[[ TASK MATERIAL open ]]

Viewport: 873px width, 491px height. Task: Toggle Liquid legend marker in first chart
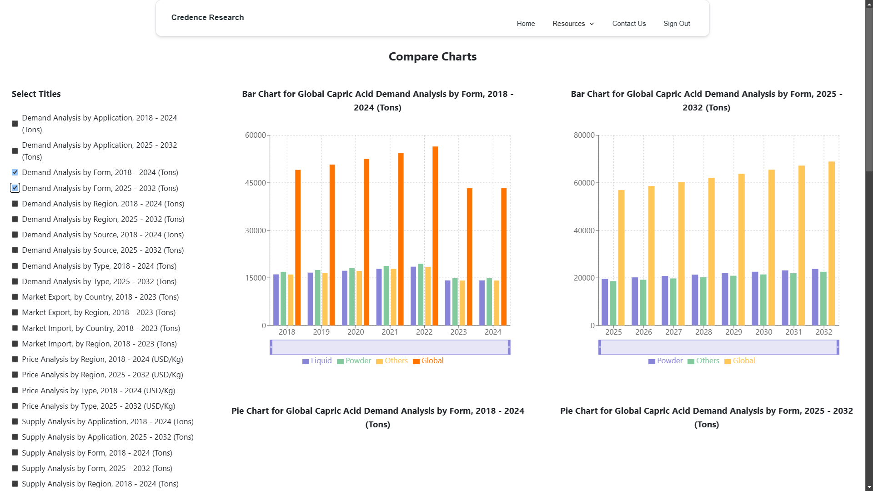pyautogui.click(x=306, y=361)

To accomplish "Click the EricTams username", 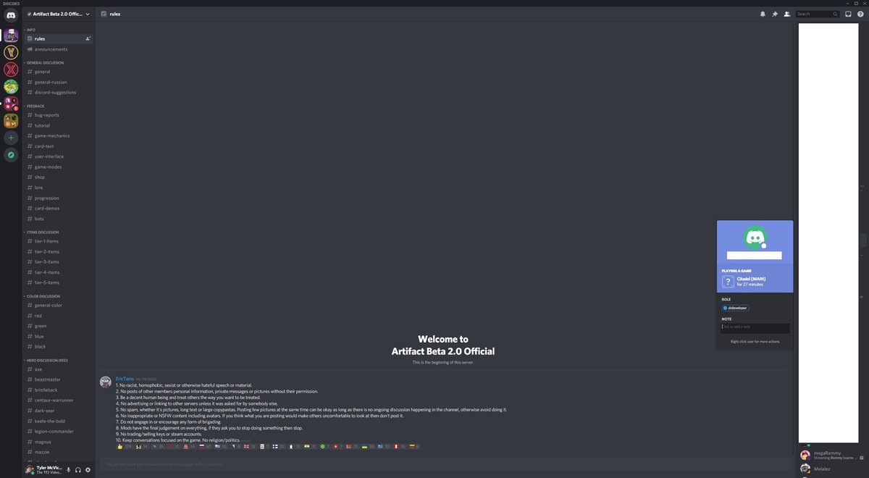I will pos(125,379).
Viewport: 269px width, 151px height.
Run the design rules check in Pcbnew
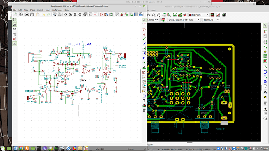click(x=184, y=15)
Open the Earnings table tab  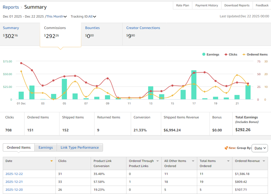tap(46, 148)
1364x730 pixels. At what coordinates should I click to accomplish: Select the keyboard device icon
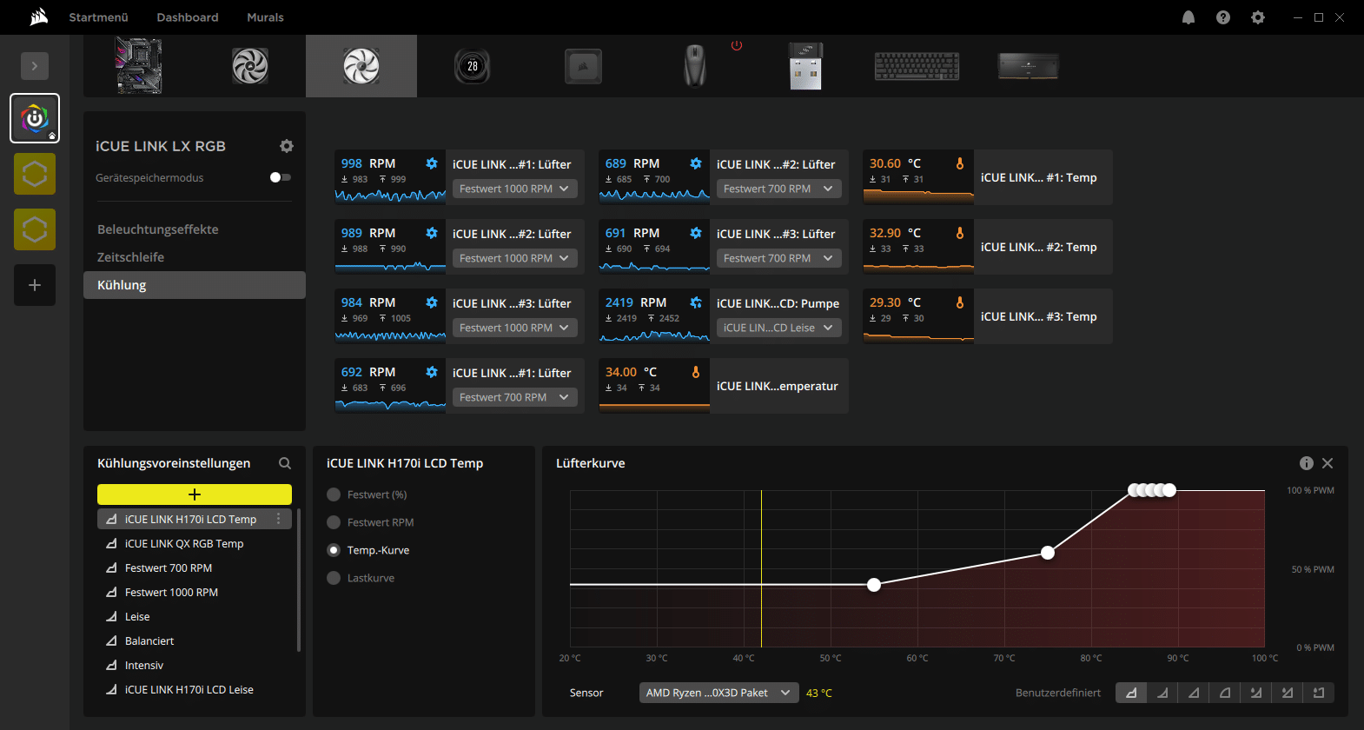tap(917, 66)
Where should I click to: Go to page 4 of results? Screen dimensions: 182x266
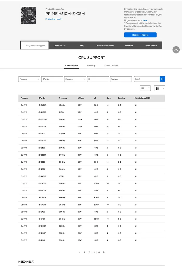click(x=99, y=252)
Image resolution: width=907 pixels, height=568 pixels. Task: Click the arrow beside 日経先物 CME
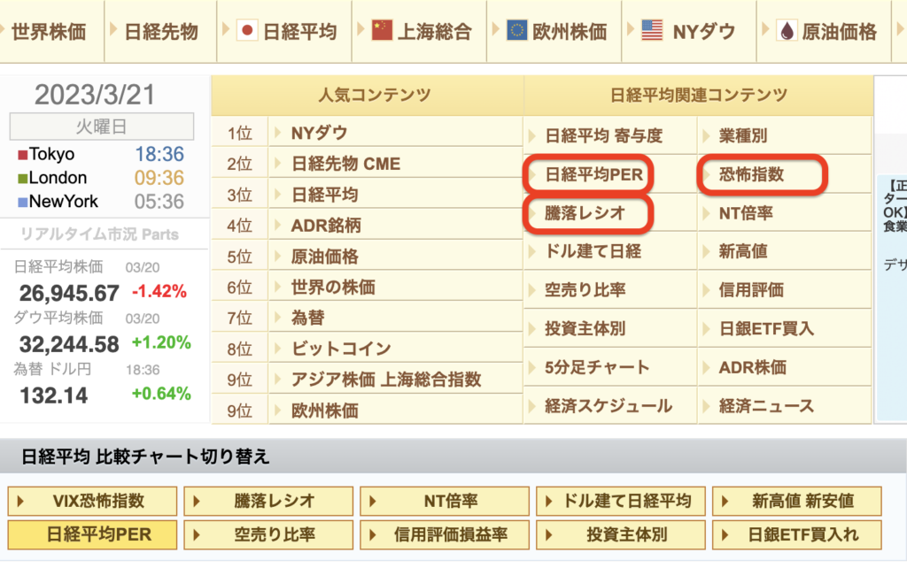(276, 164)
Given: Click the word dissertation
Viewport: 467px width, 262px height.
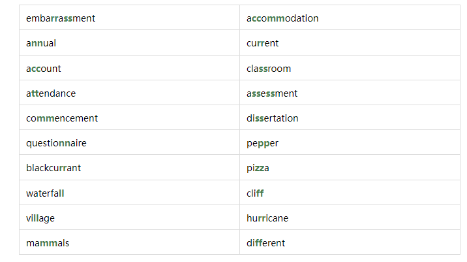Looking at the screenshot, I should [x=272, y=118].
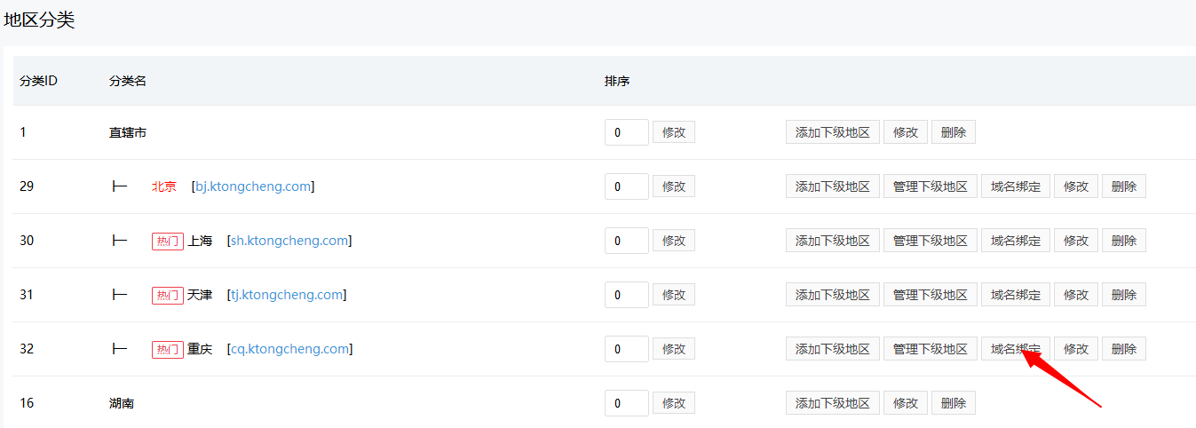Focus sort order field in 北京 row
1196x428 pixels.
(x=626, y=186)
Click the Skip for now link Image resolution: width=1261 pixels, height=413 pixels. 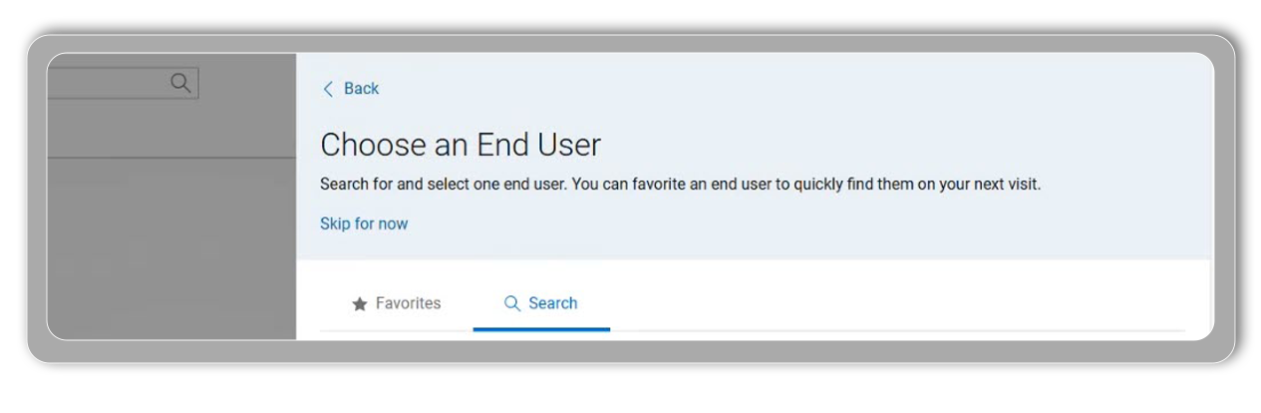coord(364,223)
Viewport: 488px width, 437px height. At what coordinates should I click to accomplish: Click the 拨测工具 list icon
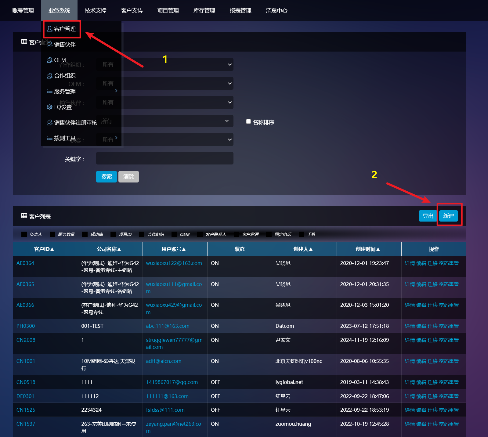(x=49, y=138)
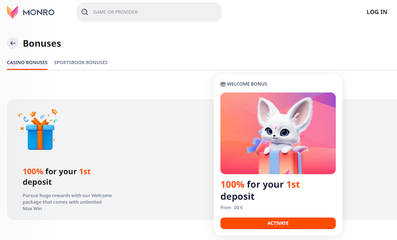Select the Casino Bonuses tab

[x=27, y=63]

[[ TASK MATERIAL closed ]]
[[ TASK MATERIAL open ]]

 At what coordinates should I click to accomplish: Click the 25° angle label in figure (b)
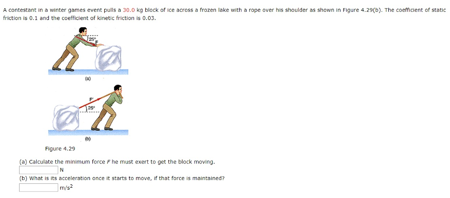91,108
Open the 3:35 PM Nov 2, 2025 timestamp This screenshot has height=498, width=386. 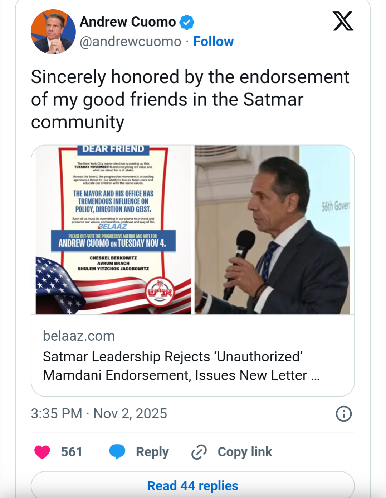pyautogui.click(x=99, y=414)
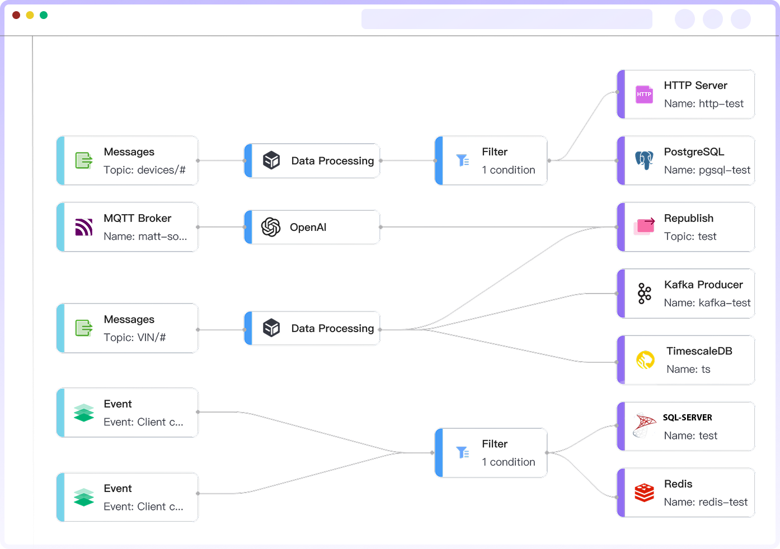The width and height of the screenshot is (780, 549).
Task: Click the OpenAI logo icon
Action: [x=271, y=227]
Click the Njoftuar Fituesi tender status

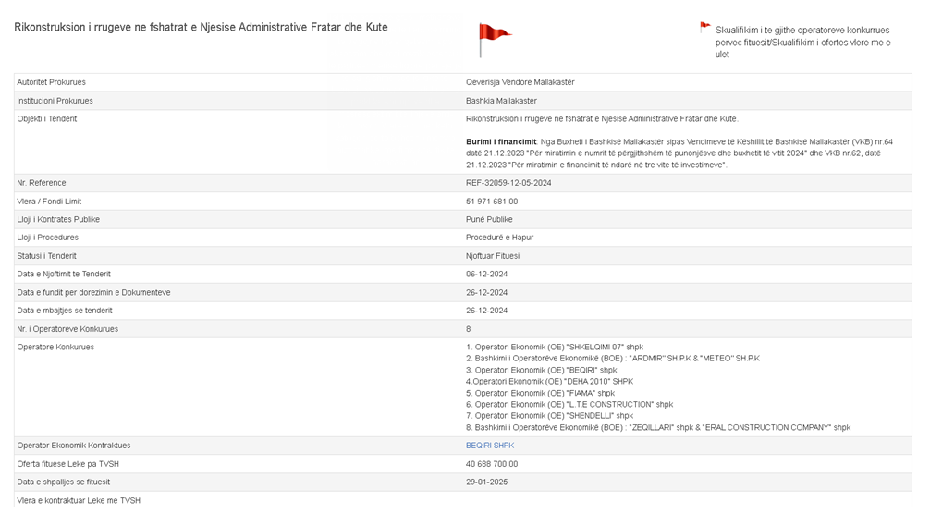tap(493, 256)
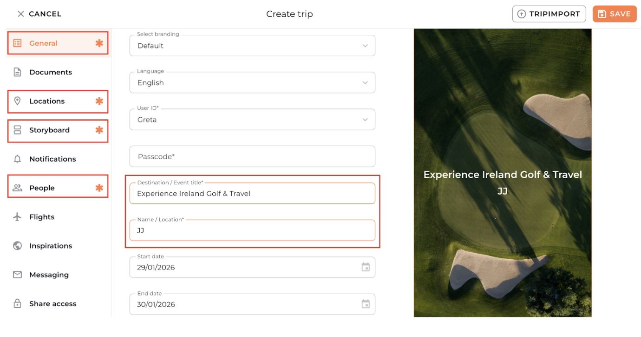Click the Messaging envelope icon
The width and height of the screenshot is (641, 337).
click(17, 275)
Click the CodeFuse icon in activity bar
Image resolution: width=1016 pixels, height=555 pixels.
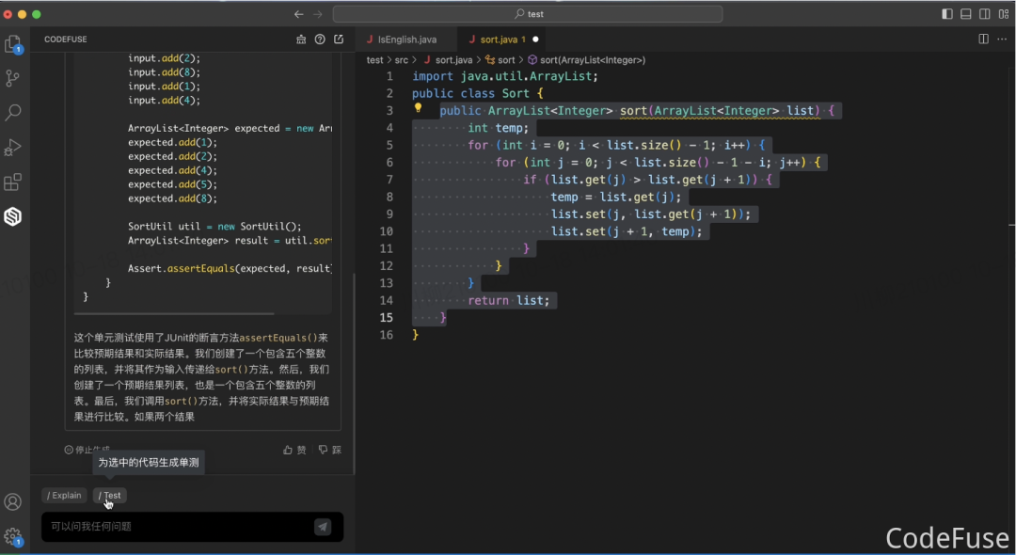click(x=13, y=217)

[[ TASK MATERIAL closed ]]

The material above holds pictures; leave them out and set down exactly the lines from the line with "Where should I" to the line with "Given: Click the word dissertation", both included.

Where should I click to: Go to page 4 of results? Screen dimensions: 182x266
click(x=99, y=252)
Image resolution: width=907 pixels, height=568 pixels. Task: Click the arrow beside 日経先物 CME
(276, 164)
Given: Click the word dissertation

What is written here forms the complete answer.